◆ **WHAT IS NEEDED**:
Reproduce the listing lines beginning with the line containing "Click the arrow" and continuing through the end of the listing, replacing "Pickup Location" with "Drop-off Location" and keeping everything else unchanged.

◆ **RECORDS SUPPLIED**:
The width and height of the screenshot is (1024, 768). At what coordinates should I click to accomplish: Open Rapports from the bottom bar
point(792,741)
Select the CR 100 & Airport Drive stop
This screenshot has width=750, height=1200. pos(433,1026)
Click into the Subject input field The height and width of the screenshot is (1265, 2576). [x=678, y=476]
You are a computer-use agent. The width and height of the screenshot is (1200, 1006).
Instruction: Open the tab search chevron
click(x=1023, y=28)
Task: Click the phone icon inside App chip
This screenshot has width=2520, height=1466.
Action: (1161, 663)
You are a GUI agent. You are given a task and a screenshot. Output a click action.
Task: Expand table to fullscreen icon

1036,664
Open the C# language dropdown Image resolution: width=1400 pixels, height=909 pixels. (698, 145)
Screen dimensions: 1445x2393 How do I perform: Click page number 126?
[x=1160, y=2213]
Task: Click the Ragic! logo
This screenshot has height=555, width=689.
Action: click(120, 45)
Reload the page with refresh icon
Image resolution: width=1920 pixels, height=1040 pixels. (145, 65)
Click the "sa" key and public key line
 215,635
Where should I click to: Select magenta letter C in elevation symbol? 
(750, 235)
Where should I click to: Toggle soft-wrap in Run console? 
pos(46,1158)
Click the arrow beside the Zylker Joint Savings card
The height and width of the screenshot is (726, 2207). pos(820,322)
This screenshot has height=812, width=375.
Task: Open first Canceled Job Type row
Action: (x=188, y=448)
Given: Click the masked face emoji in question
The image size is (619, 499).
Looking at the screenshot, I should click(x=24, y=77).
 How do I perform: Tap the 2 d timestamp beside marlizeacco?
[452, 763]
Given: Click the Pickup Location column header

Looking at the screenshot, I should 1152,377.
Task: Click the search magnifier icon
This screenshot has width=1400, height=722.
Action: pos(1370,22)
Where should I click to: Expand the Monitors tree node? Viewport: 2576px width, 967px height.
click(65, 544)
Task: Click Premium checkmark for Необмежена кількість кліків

◆ **EXERCISE RESPONSE**:
Click the arrow beside the Zylker Joint Savings card
The height and width of the screenshot is (726, 2207). pos(820,322)
This screenshot has height=812, width=375.
Task: Open first Canceled Job Type row
Action: (x=188, y=448)
Given: Click the masked face emoji in question
The image size is (619, 499).
Looking at the screenshot, I should click(x=24, y=77).
 How do I perform: Tap the 2 d timestamp beside marlizeacco?
[452, 763]
Given: Click the Drop-off Location column header

Looking at the screenshot, I should 1152,377.
Task: Click the search magnifier icon
This screenshot has width=1400, height=722.
Action: pos(1370,22)
Where should I click to: Expand the Monitors tree node? Viewport: 2576px width, 967px height.
click(65, 544)
Task: Click Premium checkmark for Необмежена кількість кліків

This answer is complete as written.